Xavier Bettel: Ich habe so meine Schwierigkeiten zu verstehen, was damit („das Ende der Spaßgesellschaft“) gemeint war, denn es gab auch vor dem 11. September Attentate. Der Terrorismus ist also kein neues Phänomen. Was aber stimmt, ist, dass der Fanatismus heute keine Grenzen kennt. Unsere gesellschaftlichen Werte werden heute angegriffen, während der frühere Terror (etwa jener in den 70ern und 80ern) eher politischer Natur war.

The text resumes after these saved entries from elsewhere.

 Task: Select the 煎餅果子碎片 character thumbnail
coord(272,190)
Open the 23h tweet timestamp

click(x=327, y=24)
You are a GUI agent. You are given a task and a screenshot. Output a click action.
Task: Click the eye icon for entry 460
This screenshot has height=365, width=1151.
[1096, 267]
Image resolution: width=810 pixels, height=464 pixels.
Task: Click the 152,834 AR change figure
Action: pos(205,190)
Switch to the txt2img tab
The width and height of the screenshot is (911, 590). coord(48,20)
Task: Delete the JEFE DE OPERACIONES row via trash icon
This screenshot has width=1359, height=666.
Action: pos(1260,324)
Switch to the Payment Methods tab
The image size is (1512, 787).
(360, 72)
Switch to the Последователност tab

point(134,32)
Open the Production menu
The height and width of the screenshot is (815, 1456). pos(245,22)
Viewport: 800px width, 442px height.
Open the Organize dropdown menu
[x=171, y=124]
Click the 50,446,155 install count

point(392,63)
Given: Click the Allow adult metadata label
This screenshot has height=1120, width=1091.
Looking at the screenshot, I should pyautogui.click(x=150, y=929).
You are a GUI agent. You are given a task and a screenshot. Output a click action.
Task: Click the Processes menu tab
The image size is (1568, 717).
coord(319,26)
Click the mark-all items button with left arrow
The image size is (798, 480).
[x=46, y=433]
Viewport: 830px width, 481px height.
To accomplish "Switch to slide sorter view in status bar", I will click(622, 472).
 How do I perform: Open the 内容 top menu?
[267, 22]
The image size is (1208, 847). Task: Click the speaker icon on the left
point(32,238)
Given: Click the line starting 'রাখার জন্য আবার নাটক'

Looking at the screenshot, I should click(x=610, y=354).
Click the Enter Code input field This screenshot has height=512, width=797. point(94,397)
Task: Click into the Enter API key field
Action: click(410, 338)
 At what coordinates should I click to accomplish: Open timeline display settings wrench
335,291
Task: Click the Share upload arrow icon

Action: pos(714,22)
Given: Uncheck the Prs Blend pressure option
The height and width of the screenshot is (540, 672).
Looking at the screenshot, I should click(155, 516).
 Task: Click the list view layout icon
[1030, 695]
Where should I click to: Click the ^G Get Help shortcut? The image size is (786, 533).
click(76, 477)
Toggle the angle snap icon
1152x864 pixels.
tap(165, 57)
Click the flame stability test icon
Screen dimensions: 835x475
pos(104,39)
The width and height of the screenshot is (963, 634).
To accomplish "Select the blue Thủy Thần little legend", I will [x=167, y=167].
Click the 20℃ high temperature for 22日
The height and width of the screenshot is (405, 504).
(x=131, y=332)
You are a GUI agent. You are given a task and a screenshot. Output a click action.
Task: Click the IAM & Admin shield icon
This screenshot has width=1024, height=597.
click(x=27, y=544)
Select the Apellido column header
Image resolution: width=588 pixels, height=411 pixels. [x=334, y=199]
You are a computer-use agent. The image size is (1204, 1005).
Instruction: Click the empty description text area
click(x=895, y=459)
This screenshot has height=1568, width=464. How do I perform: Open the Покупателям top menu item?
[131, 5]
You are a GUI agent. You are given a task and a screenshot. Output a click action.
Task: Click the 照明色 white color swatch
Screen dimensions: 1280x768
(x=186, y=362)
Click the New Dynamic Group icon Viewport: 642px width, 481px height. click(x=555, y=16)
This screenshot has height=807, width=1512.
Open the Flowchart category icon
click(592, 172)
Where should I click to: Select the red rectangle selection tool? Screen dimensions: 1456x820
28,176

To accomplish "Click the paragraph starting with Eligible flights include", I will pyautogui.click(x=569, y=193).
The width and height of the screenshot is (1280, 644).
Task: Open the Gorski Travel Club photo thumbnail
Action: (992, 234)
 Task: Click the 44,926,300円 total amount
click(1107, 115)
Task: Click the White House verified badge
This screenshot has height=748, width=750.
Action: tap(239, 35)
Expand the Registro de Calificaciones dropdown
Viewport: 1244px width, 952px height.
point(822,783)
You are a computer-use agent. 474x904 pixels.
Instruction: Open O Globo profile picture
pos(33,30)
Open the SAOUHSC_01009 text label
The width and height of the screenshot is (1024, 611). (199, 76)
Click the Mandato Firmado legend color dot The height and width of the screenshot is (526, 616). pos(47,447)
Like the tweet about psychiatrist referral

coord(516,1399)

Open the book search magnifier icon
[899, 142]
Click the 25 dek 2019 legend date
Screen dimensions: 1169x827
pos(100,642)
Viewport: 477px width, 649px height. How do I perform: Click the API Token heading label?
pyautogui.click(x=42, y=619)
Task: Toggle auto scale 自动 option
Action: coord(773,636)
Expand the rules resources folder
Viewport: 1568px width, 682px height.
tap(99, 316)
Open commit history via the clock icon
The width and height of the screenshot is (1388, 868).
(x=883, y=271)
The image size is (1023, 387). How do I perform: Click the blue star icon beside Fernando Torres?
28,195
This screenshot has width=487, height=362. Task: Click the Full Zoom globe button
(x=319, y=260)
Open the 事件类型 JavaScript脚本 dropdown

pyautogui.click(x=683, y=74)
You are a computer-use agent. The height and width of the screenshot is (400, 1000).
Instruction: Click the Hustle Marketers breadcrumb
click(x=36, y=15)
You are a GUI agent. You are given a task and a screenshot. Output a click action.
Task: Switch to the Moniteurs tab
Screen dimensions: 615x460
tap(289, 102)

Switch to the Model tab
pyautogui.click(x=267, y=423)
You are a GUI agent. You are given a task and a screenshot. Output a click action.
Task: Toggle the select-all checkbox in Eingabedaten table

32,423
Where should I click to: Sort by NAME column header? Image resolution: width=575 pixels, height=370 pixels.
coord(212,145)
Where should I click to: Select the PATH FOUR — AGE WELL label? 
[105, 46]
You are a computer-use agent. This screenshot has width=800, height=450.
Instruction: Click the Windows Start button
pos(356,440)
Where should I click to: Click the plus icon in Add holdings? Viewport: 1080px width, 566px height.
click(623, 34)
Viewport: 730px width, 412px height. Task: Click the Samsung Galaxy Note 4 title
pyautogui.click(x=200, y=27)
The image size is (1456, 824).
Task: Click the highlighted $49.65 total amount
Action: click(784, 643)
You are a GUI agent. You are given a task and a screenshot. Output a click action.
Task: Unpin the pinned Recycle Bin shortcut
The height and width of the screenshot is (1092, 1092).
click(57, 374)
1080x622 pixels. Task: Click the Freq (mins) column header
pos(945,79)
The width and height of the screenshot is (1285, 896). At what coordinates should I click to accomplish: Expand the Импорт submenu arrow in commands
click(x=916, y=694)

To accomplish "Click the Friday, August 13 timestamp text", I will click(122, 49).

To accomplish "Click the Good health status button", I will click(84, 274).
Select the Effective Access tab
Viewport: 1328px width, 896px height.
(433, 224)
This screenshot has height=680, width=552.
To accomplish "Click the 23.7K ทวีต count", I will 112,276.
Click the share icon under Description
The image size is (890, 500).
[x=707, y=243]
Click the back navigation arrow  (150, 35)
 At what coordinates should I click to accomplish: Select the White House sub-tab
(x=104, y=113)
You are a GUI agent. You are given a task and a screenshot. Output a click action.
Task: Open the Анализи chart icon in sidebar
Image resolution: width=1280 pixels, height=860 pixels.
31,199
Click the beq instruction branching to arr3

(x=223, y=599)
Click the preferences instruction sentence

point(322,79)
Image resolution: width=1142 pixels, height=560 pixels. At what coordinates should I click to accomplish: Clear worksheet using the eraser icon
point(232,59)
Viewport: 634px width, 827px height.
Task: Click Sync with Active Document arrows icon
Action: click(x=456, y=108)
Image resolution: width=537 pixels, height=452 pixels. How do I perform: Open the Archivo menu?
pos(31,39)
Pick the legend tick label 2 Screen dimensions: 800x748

Die aktuellen Terroristen verhöhnen dabei auch eine Religion; keine Religion verlangt, dass Menschen umgebracht werden. Es handelt sich um Fanatiker, um Verrückte („Mëller“), die – und das ist das Gefährliche – radikal sind. Alles Radikale, und es gibt viele Formen der Radikalität, muss bekämpft werden.

Ist Luxemburg bedroht?

Luxemburg ist keine Insel; es besteht allerdings keine direkte Gefahr, keine präzise Bedrohung. Dies bedeutet nicht, dass hier nichts geschehen kann, wir müssen uns die Mittel geben, alles Präventive zu unternehmen, was möglich ist.

Kommen wir zu Europa. Hat die Union noch eine Zukunft, wenn wir uns anschauen, wie sich der Populismus, der ja auch etwas mit Radikalismus zu tun hat, in verschiedenen Ländern entwickelt? Die deutsche europafeindliche AfD jubiliert zurzeit ja quasi über die Attentate, die ihr Wähler bescheren könnten.

Politischen Profit aus dem Unglück anderer Menschen ziehen, ist keine Politik. Populismus gehört nicht zu dem, was ich in meinem Spektrum als Politik sehe. Es ist auch immer gefährlich, wenn traditionelle Parteien versuchen, populistischen Bewegungen nachzueifern.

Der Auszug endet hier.